PROBLEM REQUIREMENTS: Find and copy the lines in the records beneath this task that contain the word "agent".

(Stored entries)
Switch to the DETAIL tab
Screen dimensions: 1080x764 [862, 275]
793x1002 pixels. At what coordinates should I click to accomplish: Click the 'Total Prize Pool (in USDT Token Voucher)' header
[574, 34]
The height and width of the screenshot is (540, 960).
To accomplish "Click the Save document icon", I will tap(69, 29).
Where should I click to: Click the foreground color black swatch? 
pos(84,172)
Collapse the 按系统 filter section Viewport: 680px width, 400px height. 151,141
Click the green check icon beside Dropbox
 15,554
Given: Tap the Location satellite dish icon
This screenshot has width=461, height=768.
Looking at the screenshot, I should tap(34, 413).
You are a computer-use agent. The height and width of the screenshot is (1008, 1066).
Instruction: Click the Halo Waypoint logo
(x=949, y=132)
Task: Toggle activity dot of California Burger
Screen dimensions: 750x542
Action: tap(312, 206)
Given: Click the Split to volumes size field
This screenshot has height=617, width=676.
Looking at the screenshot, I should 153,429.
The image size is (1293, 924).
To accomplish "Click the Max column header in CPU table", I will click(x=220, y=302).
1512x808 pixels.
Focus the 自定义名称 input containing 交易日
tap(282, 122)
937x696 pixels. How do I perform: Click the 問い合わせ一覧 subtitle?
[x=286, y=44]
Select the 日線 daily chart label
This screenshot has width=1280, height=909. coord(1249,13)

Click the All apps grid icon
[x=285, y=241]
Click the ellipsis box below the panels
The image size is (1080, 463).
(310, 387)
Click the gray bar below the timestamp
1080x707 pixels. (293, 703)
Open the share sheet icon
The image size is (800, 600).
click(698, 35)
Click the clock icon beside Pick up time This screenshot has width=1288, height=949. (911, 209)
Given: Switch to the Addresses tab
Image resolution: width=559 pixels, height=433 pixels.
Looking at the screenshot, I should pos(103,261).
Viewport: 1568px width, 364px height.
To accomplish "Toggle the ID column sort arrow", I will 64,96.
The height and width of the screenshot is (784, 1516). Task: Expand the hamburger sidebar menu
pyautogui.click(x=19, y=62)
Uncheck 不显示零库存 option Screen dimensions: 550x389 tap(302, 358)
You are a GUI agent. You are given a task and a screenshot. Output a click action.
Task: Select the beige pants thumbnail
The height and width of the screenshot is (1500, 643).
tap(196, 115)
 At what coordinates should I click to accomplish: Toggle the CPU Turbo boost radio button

RESULT:
You are a computer-use agent. The height and width of the screenshot is (1008, 1066).
You are a GUI agent. You are given a task and a screenshot. Output a click action.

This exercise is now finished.